The average price of a gallon of gas in Maryland was $3.69 Thursday, according to AAA Mid-Atlantic. Reimposing the tax on Sunday could push that average to around $4 per gallon. Some areas could see localized higher prices.

“When it goes back up to $4 a gallon, that’s then it will really hit home,” McCauley said. “We’ll get a lot of ‘wish it could have lasted longer’ comments,” McCauley said. “Who wouldn’t want to see it go longer?”

Comptroller Peter Franchot called in March for a 90-day moratorium. Within hours, the General Assembly and Gov. Larry Hogan announced they had agreed to a 30-day pause.

Legislation rocketed through the House and Senate. Hogan signed it into law a week after Franchot first floated it.

Senate President Bill Ferguson told reporters earlier this week that international pressures on oil prices require a more national solution.

“We were not going to be able to solve that problem,” he said. “We were going to provide temporary relief, and we knew it was only going to be temporary relief and at some point (the price) would adjust.”

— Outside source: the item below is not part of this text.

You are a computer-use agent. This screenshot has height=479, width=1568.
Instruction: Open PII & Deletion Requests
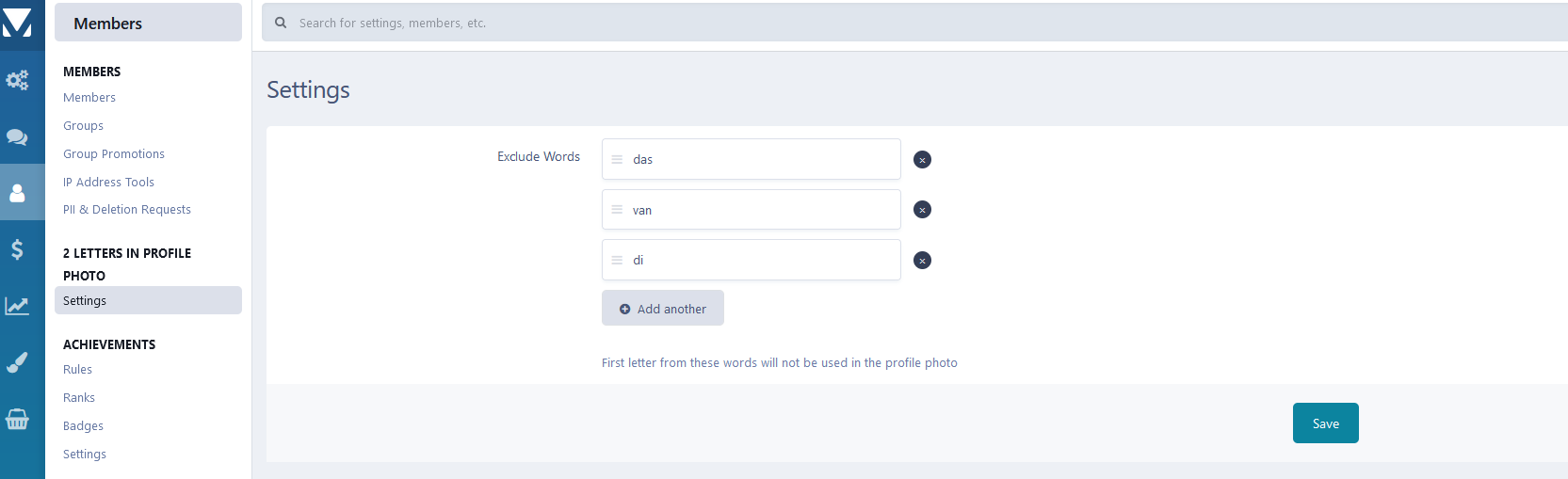(x=127, y=210)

In addition to international pressures, supply chain issues, gas production and demand also play a role in the cost.

In Maryland, demand for gas is also up after a more restrictive period of the pandemic.

In January, motorists in Maryland purchased nearly 233.4 million taxable gallons of fuel, according to the most recent numbers available from the Office of the Comptroller. That amount is a 20% increase over the same month in 2021.

The estimated cost of the forbearance is $100 million for a 30-day period. The actual costs will not be known for some time, a spokesman for the comptroller’s office said.

And while the governor lauds $100 million “put back into the pockets” of Marylanders, the real benefit may only be political.

A motorist fully filling a 15-gallon gas tank would likely have only saved $22 over the 30-day period.

The proceeds from the tax funnel directly to a state trust fund for roads, highways and transportation projects. Lawmakers backfilled the lost revenue with $100 million from a $7.5 billion surplus.

Both Franchot and Hogan called for an extension. Del. Brenda Thiam, R-Washington County, unsuccessfully attempted last week to amend an extension into a related bill. The House rejected that attempt.

“There was no appetite on (Democrats’) side,” Hogan said.

“We were open to extending it further,” Hogan said in a meeting with reporters on Monday. “We do have the ability to do more. There was a proposal the Republicans introduced, and they shot it down.”

In the summer, the amount of the tax is likely to increase. In 2013, the legislature and then-Gov. Martin O’Malley passed the first gas tax increase in 20 years. That legislation contained a provision for an automatic annual increase tied to the annual rate of inflation.

Ferguson said that was meant to help pay for the cost of roads and other projects.

“The whole idea is that when inflation goes up, so does the cost of doing maintenance and financing new projects,” he said.

“It’s not as though government pays a different price to do projects” than the private sector, Ferguson said.

But the provision was also political. Numerous attempts had been made to raise the tax on gas in the previous two decades. Those attempts failed because they were politically unpopular.

Since 2013, the tax on a gallon of gas has increased 46% to its current rate.

That same law passed in 2013 caps the inflation-related increase to 8% in any given year. At the time, lawmakers said it was almost unthinkable that the state would ever see such an increase.

The federal Bureau of Labor Statistics announced Tuesday that inflation grew by 8.5% over the same time a year ago. The report raises the specter of an automatic increase at the maximum amount come July 1.

House and Senate Republicans unsuccessfully attempted to end the automatic increase or impose a two-year moratorium on it.

“Gas is going to go up again, with that CPI it’s going to go up automatically, without a vote every year, it goes up,” said Sen. Bryan Simonaire, R-Anne Arundel County and top Senate Republican. “And we said let’s stop that and make legislators vote if they think they have a case to raise the tax.”